→ RECORDS SUPPLIED:
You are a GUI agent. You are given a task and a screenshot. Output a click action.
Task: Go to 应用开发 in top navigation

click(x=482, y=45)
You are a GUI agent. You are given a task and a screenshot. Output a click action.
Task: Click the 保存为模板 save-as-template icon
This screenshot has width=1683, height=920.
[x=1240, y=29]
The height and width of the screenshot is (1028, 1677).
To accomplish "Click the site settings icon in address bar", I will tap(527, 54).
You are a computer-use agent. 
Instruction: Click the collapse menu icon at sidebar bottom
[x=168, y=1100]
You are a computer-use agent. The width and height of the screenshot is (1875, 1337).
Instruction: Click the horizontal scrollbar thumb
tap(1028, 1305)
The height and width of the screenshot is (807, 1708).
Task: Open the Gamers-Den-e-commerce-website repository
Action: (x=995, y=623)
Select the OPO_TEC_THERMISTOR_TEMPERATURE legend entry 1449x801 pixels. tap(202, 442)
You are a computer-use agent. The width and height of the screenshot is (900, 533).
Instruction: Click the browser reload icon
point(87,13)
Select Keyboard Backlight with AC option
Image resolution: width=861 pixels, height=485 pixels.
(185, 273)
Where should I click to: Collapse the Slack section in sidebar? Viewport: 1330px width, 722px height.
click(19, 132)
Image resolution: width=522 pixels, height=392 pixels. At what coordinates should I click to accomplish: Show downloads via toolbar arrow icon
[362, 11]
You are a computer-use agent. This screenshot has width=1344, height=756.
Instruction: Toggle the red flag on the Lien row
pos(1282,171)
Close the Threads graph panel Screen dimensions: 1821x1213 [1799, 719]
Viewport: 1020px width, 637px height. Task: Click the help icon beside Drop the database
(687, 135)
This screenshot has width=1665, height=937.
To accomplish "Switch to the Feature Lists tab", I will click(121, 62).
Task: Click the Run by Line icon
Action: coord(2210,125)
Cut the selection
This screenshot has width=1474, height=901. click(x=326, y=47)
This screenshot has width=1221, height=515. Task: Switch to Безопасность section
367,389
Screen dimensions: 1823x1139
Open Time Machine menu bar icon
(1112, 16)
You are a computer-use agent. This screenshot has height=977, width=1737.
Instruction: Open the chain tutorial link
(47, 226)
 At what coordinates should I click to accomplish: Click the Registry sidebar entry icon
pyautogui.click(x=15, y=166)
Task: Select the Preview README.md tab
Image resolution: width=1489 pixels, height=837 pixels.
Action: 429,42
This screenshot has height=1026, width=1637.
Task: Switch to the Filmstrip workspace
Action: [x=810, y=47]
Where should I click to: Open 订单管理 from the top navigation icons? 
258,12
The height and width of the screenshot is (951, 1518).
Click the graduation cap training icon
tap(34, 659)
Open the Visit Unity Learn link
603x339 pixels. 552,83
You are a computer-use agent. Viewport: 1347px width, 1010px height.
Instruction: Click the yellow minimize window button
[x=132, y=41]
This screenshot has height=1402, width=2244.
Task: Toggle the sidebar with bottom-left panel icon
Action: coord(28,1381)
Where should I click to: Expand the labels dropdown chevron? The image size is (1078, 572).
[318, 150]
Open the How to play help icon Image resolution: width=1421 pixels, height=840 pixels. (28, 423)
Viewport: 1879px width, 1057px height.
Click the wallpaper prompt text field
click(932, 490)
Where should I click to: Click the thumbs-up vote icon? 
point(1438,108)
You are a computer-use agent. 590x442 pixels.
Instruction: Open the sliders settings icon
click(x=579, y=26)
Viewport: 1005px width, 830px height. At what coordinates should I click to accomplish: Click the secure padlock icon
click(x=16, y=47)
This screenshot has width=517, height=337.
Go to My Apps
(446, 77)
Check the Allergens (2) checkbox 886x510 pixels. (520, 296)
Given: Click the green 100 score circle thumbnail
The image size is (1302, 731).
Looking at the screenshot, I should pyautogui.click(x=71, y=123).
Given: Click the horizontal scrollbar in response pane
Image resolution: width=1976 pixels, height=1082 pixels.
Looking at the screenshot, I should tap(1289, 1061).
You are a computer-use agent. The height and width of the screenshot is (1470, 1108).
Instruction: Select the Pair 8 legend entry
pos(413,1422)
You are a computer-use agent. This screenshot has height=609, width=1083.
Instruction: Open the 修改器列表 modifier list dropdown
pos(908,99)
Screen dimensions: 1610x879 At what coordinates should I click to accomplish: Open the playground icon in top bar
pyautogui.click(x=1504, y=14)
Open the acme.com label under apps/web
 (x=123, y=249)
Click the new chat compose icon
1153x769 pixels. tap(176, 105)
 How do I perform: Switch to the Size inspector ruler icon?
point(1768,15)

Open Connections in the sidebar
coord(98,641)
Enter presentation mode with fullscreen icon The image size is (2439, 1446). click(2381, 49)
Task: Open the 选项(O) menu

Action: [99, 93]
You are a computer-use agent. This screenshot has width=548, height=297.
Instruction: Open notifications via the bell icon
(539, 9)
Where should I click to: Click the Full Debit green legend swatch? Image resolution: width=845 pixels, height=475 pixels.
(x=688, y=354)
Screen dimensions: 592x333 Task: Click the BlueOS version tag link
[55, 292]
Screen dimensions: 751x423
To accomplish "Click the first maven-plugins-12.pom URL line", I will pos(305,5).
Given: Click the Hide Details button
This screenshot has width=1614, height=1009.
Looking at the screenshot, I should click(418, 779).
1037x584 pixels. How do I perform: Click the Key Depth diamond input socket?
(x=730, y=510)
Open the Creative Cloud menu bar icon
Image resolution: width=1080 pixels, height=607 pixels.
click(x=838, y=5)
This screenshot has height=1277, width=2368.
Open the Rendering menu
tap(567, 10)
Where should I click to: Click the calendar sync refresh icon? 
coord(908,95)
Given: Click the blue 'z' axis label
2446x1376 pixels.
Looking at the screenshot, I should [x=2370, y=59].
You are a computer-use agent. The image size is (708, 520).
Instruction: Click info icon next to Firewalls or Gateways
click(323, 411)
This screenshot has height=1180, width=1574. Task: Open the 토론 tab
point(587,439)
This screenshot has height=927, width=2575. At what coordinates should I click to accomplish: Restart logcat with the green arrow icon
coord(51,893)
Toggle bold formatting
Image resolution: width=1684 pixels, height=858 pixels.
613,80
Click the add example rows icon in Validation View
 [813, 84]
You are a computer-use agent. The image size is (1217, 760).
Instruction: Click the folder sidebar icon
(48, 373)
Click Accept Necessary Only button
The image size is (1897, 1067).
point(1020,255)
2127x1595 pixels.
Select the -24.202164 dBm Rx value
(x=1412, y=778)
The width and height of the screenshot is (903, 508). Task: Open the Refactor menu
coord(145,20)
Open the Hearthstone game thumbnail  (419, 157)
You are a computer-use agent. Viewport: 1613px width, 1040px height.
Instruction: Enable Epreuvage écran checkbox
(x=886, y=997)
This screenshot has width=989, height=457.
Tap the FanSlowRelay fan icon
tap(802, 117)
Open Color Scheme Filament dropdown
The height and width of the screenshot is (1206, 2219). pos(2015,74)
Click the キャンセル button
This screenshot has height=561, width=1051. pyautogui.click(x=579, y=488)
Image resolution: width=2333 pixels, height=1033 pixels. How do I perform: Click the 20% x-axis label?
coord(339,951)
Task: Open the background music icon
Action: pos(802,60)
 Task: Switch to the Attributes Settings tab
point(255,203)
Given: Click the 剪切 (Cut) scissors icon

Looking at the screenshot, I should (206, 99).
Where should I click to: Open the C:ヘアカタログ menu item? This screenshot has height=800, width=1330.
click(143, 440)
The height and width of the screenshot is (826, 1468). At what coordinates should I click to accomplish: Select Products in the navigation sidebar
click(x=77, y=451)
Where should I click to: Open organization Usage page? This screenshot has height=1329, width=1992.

→ WORK ORDER: Using the data above, transcribe the lines that run from the line with "Check the Allergens" to the line with "Given: Click the horizontal", both ends kept, and output nothing else.

→ OUTPUT OF THE TASK:
Check the Allergens (2) checkbox 886x510 pixels. (520, 296)
Given: Click the green 100 score circle thumbnail
The image size is (1302, 731).
Looking at the screenshot, I should pyautogui.click(x=71, y=123).
Given: Click the horizontal scrollbar in response pane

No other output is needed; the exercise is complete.